# [SUPPLIED DATA]
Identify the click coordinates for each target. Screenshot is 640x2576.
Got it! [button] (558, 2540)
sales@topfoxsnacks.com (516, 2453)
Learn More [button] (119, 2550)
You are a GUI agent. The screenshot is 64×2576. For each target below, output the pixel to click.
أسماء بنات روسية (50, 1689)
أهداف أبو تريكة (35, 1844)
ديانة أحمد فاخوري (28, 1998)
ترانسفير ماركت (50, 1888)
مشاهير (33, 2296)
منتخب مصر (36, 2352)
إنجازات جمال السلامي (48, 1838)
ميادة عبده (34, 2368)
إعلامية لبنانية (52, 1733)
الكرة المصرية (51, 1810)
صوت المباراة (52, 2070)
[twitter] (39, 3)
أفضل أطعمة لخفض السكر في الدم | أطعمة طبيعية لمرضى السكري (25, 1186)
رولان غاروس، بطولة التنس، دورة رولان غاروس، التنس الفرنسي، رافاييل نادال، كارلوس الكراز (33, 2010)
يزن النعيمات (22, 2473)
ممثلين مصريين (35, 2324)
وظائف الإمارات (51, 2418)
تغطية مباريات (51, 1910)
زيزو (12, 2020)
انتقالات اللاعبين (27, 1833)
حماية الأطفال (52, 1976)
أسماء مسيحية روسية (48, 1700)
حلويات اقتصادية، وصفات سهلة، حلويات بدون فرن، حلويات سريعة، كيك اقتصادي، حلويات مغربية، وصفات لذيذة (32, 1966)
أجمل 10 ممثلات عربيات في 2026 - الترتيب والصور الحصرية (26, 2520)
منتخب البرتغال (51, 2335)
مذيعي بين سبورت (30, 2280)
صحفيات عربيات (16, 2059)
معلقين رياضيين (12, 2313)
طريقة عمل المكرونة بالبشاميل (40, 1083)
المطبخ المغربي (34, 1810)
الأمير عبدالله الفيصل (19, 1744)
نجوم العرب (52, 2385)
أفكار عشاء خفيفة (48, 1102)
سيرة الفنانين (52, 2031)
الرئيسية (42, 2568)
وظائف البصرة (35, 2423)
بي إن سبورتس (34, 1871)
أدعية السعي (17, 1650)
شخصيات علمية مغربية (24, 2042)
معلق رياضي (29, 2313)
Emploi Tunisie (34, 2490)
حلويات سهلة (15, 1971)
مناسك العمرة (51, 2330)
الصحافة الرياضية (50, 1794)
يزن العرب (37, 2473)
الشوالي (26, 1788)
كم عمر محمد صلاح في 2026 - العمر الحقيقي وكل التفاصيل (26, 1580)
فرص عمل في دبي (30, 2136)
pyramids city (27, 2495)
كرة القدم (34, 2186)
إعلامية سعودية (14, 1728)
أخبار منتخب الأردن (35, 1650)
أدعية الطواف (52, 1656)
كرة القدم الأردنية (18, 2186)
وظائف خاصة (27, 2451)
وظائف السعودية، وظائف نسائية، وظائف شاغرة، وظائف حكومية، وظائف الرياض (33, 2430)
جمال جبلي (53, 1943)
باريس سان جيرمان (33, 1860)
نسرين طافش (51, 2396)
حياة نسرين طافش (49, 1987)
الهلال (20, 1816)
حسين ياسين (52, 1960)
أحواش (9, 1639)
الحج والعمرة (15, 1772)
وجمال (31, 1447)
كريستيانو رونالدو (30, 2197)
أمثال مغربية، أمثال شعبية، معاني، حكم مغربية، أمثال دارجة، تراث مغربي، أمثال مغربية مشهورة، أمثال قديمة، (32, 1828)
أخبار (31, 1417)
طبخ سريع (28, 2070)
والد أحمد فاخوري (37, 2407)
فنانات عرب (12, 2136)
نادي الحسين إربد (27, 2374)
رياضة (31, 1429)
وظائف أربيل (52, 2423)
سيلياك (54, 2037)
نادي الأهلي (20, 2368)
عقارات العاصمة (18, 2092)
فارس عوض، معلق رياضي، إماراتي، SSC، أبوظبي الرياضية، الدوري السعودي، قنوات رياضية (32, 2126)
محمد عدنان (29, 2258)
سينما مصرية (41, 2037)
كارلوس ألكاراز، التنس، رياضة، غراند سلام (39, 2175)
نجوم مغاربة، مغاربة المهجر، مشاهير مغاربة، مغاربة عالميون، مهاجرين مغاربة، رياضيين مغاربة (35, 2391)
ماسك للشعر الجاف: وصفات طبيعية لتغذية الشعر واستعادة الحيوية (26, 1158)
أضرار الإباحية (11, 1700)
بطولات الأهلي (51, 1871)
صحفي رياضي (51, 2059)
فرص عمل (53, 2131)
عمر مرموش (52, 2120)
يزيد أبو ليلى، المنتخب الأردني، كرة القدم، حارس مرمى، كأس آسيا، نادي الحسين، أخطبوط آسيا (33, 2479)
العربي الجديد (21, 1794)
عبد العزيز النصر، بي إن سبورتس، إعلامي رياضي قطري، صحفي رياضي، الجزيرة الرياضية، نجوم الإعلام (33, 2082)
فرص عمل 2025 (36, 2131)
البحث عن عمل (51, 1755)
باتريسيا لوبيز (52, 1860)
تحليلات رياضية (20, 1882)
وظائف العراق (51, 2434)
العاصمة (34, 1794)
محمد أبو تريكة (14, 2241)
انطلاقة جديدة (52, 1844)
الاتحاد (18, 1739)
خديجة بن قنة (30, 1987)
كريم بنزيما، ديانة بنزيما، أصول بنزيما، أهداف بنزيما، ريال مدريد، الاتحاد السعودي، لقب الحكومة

# [WHAT THIS TASK INVOLVES]
Above are some lines. Repeat exactly, and only, those from the line that has "يزن العرب (37, 2473)" through the line that has "فرص عمل (53, 2131)".

# [SOLVED EXERCISE]
يزن العرب (37, 2473)
الشوالي (26, 1788)
كم عمر محمد صلاح في 2026 - العمر الحقيقي وكل التفاصيل (26, 1580)
فرص عمل في دبي (30, 2136)
pyramids city (27, 2495)
كرة القدم (34, 2186)
إعلامية سعودية (14, 1728)
أخبار منتخب الأردن (35, 1650)
أدعية الطواف (52, 1656)
كرة القدم الأردنية (18, 2186)
وظائف خاصة (27, 2451)
وظائف السعودية، وظائف نسائية، وظائف شاغرة، وظائف حكومية، وظائف الرياض (33, 2430)
جمال جبلي (53, 1943)
باريس سان جيرمان (33, 1860)
نسرين طافش (51, 2396)
حياة نسرين طافش (49, 1987)
الهلال (20, 1816)
حسين ياسين (52, 1960)
أحواش (9, 1639)
الحج والعمرة (15, 1772)
وجمال (31, 1447)
كريستيانو رونالدو (30, 2197)
أمثال مغربية، أمثال شعبية، معاني، حكم مغربية، أمثال دارجة، تراث مغربي، أمثال مغربية مشهورة، أمثال قديمة، (32, 1828)
أخبار (31, 1417)
طبخ سريع (28, 2070)
والد أحمد فاخوري (37, 2407)
فنانات عرب (12, 2136)
نادي الحسين إربد (27, 2374)
رياضة (31, 1429)
وظائف أربيل (52, 2423)
سيلياك (54, 2037)
نادي الأهلي (20, 2368)
عقارات العاصمة (18, 2092)
فارس عوض، معلق رياضي، إماراتي، SSC، أبوظبي الرياضية، الدوري السعودي، قنوات رياضية (32, 2126)
محمد عدنان (29, 2258)
سينما مصرية (41, 2037)
كارلوس ألكاراز، التنس، رياضة، غراند سلام (39, 2175)
نجوم مغاربة، مغاربة المهجر، مشاهير مغاربة، مغاربة عالميون، مهاجرين مغاربة، رياضيين مغاربة (35, 2391)
ماسك للشعر الجاف: وصفات طبيعية لتغذية الشعر واستعادة الحيوية (26, 1158)
أضرار الإباحية (11, 1700)
بطولات الأهلي (51, 1871)
صحفي رياضي (51, 2059)
فرص عمل (53, 2131)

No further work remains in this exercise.